Have you already undertaken a Data Science project? Are you looking to get into the field and hit the ground running? Here are some of the more important things you need to consider while getting into the field, building your brand, or expanding into different domains and markets.
Pre-Sales
A project doesn’t start with acquiring data and building algorithms. The pre-sales stage needs to be given equal importance in order to lock in a project for yourself.
- Manage expectations correctly – While performing pre-sales activities, even though you are trying to sell the product by making it look as good as possible, you can’t oversell it. You need to put yourself in the shoes of the actual data scientists delivering the product and think about what you promise to a potential client.
- Do you promise 98% accuracy when the industry maximum is 86%? You can’t have promising results when you’re potentially setting up your data science team to fail.
- This can be improved by having close collaboration between technical and non-technical personnel in a business. This makes it easier for the salesperson(s) to be more aware of what is and isn’t possible on a technical level and manage expectations for the data scientists to indicate that mediocrity will not be acceptable.
- Decide your metric(s) for success – Promising a high value of accuracy is not always the best idea. Say you promise the client 90% accuracy while predicting weather in a specific region at a particular time. Say you deliver on your promise, too. Then what? How do you proceed from there? Understanding how your predictions translate into success and defining the end goal is crucial in these scenarios.

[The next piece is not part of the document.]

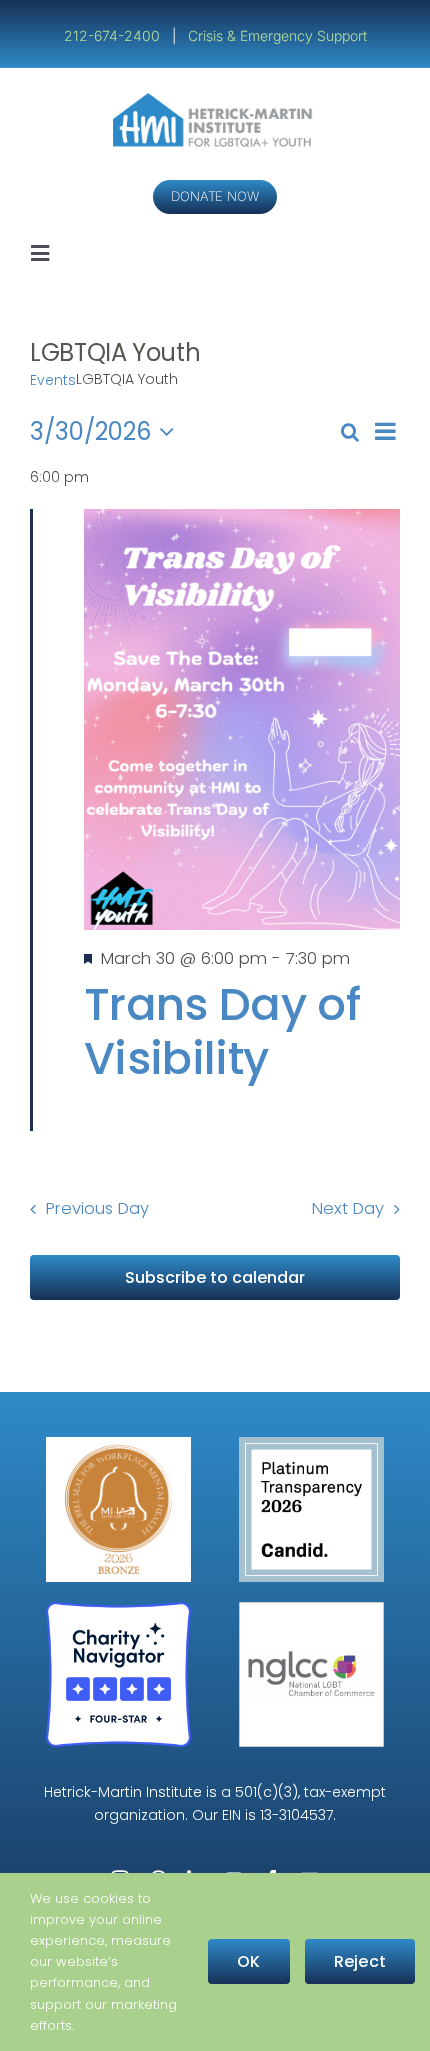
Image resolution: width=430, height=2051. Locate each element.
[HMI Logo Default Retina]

- The metric for success isn’t always getting high accuracy. You need to go a step further to help your client. Providing consulting to make essential business decisions and how predicted data should influence those decisions can go a long way in building your reputation. This ties into my next point as well –
- Identify real-world benefits – Understand the correlation between predicted data and actual future results. Consider the following use case: You expect future product sales (distribution and retail) for a certain company in 30 different markets. Using your predictions for the next 4 quarters, you advise the client to move more of their salespersons to the top 5 markets which emerge from your predictions.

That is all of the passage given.